| What this task involves |
In the records below, count every line that includes the word "agent". Provide the total alone.

| Given records |
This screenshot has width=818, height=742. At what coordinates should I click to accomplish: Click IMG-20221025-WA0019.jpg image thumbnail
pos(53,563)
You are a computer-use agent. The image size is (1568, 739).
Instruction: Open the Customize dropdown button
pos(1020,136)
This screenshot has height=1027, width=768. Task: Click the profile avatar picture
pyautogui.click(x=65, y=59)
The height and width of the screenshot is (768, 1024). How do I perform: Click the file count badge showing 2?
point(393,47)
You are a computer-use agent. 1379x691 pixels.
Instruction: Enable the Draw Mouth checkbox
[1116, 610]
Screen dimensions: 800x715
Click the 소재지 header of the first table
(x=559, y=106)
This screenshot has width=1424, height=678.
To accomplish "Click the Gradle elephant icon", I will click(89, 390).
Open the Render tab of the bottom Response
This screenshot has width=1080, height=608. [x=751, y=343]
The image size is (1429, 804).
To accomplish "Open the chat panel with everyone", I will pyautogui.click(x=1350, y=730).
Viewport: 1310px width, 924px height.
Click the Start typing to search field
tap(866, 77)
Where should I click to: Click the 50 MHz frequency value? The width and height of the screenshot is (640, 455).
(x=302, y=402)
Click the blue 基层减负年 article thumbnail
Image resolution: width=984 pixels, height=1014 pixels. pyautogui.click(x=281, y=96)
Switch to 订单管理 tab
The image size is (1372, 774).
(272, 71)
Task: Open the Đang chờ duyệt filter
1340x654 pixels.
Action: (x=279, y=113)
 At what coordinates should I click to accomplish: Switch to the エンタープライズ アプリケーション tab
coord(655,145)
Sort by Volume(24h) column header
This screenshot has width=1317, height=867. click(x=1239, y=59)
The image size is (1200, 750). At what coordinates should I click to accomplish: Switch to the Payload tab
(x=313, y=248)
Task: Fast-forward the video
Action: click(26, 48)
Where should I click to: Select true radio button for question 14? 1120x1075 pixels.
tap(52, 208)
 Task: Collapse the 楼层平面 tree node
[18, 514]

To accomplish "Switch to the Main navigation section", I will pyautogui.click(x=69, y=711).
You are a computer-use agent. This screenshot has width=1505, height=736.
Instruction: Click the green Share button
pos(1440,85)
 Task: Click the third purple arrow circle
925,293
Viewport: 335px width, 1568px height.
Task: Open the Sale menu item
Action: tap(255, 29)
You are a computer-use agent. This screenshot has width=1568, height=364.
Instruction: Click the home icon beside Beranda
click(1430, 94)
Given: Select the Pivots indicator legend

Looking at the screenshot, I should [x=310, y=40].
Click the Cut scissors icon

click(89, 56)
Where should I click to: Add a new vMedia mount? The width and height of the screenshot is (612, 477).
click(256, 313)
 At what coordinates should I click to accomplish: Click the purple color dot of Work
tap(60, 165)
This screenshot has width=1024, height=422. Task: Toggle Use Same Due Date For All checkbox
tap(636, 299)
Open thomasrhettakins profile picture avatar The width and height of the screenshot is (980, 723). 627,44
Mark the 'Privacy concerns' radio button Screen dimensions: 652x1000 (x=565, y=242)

| Solved problem |
4